High levels of background parenchymal enhancement (BPE) can have a negative impact on the diagnostic quality of breast MRI interpretations, according to new findings published in Academic Radiology.
“Because of the negative impact of breast density on the sensitivity and specificity of mammography, radiologists are required to document breast density in mammography reports and many states have enacted legislation requiring this information be shared directly with patients,” wrote Dorothy A. Sippo, MD, MPH, department of radiology at Massachusetts General Hospital in Boston, and colleagues. “If BPE has a similar impact on MRI performance, then comparable attention to its importance may be warranted.”
The authors explored data from more than 4,500 consecutive screening MRIs from Jan. 1, 2011, to Dec. 31, 2014. BPE was taken from radiology reports and the screening MRIs were categorized as minimal/mild BPE or moderate/marked BPE. Overall, 85% of the examinations included minimal/mild BPE and 15% had moderate/marked BPE. The abnormal interpretation rate (AIR) was 13% for the group with moderate/marked BPE, but just 7% for the group with minimal/mild BPE.
After the team adjusted for “possible confounders with a logistic regression analysis,” there was no significant difference between the two groups in any other performance metrics, including cancer detection rate, sensitivity and specificity.
The study did have limitations. For instance, a single radiologist assessed the BPE of each MRI scan. In addition, the team says “there may be additional variables that impact diagnostic performance which we were unable to include in our logistic regression.”

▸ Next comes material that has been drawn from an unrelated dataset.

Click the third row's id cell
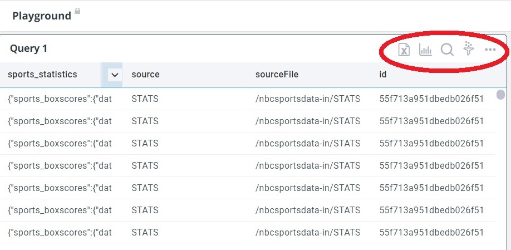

“Specifically, we had incomplete data on the percentage of women who were on hormonal therapy or chemoprevention, such as tamoxifen or aromatase inhibitors, which are known to impact BPE and risk of developing breast cancer,” the authors wrote. “While our data was linked to our large healthcare system's cancer registry, it was not linked to a state/regional tumor registry. All cancer diagnoses within 1 year of screening may not have been captured.”
In the future, Sippo and colleagues added, education on this topic or more advanced MRI techniques may help radiologists differentiate BPE from suspicious lesions to keep false-positive examinations to a minimum.